## start Data supplied

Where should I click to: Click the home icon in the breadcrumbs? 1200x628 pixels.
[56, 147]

## end Data supplied
## start Data supplied

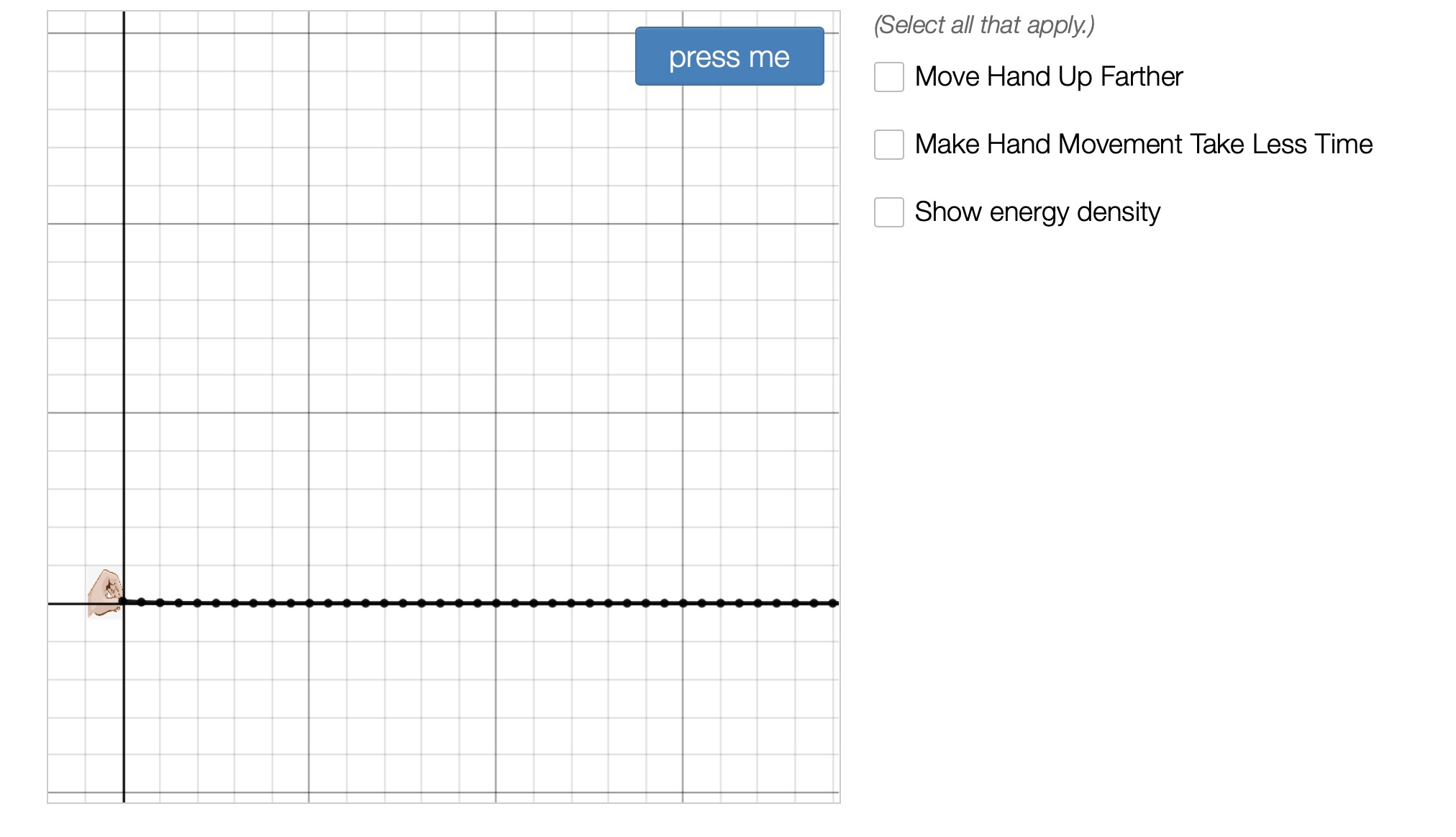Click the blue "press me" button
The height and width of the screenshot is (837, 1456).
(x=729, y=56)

## end Data supplied
## start Data supplied

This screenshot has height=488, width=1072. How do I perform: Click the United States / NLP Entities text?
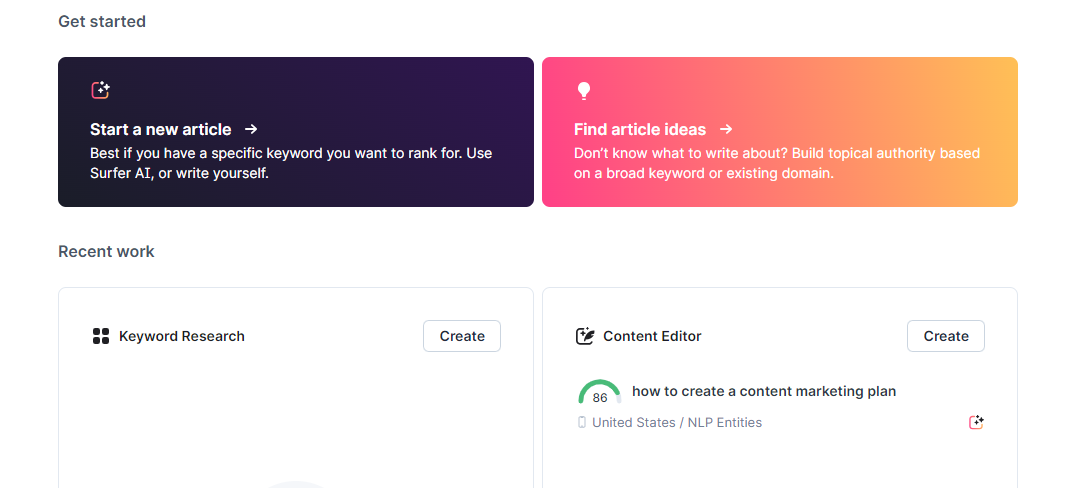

## end Data supplied

Please show every line from the records above that contains the word "height", copying each line in full.

The height and width of the screenshot is (837, 1456).
This screenshot has height=488, width=1072. How do I perform: Click the United States / NLP Entities text?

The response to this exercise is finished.